Alors, la première observation est justement là, dans la question fondamentale, dans le sens qui regarde les fondements, ce qui est derrière tous les détails, tous les milieux, toutes les dimensions de nos vies. Il est temps de dire que l'image de vie que nous avons ne fonctionne plus. Elle ne fonctionne plus en ce sens qu'elle n'est pas réelle, qu'elle n'est pas réaliste, qu'on ne peut pas construire une image de vie qui soit basé uniquement sur le sujet qui peut faire tout ce qu'il veut, tout ce qu'il désire. Pendant des siècles, pendant deux siècles, le sujet s'est cru fort parce qu'il pensait qu'il avait une raison forte, et grâce à la science et la technologie il pensait pouvoir dominer la réalité. Et puis on a pensé que la vie humaine avait une dignité parce qu'elle pouvait bâtir une société nouvelle, l'ancienne ayant échoué irrémédiablement.

A présent, comme elles sont entrés en crise, parce que l'histoire est têtue et qu'on a vu entrer en crise à la fois les grandes illusions rationalistes et les grandes illusions idéologiques, que reste-t-il? La vie est basée sur le fait que l'on peut vivre à sa guise. C'est un projet, un projet que chaque homme doit obstinément poursuivre et pour lequel il a désormais essentiellement à sa disposition ses désirs et ses instincts. Faire ce que bon lui semble, faire ce qu'il ressent, pour obtenir le maximum de bien-être à tous les niveaux et le maximum de succès à tous les niveaux.
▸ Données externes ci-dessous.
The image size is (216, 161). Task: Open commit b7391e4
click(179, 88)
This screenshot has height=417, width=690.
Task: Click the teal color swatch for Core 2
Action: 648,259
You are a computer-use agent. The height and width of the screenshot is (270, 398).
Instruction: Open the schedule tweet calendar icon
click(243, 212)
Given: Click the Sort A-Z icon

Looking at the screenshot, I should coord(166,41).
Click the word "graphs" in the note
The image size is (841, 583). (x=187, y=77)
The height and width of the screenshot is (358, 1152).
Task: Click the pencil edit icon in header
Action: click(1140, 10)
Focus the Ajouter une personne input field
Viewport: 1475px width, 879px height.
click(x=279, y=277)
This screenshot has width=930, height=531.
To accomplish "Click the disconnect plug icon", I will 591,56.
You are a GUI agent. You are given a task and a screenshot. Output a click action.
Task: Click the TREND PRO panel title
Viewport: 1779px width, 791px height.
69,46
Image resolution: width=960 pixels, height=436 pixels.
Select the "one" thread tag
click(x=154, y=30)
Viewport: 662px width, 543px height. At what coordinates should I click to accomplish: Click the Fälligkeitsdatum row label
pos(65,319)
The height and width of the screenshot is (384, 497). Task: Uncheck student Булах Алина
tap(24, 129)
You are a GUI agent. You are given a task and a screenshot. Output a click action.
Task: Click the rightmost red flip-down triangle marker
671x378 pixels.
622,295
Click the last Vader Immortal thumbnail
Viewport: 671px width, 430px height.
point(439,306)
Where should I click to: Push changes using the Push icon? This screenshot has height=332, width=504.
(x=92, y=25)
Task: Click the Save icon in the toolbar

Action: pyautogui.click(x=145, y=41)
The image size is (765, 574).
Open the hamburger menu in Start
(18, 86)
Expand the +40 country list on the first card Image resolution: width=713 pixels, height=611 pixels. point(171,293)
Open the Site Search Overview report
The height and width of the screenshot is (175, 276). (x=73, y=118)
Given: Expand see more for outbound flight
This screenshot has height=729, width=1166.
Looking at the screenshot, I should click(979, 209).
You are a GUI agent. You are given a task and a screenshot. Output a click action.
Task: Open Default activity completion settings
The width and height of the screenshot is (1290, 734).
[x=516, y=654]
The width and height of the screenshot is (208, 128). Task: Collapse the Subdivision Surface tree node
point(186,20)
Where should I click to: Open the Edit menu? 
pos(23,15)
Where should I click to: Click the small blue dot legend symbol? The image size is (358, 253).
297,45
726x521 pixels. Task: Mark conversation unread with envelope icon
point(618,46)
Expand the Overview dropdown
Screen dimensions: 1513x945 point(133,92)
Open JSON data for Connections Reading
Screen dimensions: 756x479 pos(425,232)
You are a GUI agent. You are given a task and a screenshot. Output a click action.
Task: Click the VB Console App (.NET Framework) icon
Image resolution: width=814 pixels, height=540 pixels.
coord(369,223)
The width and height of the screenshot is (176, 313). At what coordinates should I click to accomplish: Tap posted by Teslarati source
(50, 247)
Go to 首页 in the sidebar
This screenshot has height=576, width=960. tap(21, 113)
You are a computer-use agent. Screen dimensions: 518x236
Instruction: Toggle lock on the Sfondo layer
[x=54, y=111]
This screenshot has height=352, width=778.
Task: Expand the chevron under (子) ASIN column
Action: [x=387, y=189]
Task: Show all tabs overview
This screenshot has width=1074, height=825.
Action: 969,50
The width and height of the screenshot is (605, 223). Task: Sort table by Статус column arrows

Concevoir la vie ainsi signifie mettre en jeu la dignité de l'homme. Si l'on vit ainsi, alors il faut également en payer le prix qui est que l'on n'obtiendra pas le bien-être, parce que si l'on vit ainsi, on meurt; on ne parviendra pas à la possession, parce qu'en poursuivant la possession on meurt. En substance, le problème devient alors: où est la vérité de la personne, où est la dignité de sa vie, la valeur de son existence à tout moment de son existence et quelles que soient les saisons le long desquelles cette existence se conjugue? Nous devons peut-être comprendre qu'il est nécessaire de s'opposer ou de dépasser l'idée de la vie, de la personne, de la vie humaine et de la personne humaine, de dépasser l'idée qu'il s'agit d'un objet à manipuler. Si la vie est un objet à manipuler, à un moment donné certains manipuleront l'homme qui pense se réaliser à travers la manipulation des objets. Parce qu'après tout ... Comme disait Jean-Paul II dans "Redemptor hominis", ce siècle était censé être celui où l'on célèbre droits de l'homme; il a été le siècle qui a vu les hommes victimes de quelques-uns qui ont affirmé avoir sur eux tous les droits.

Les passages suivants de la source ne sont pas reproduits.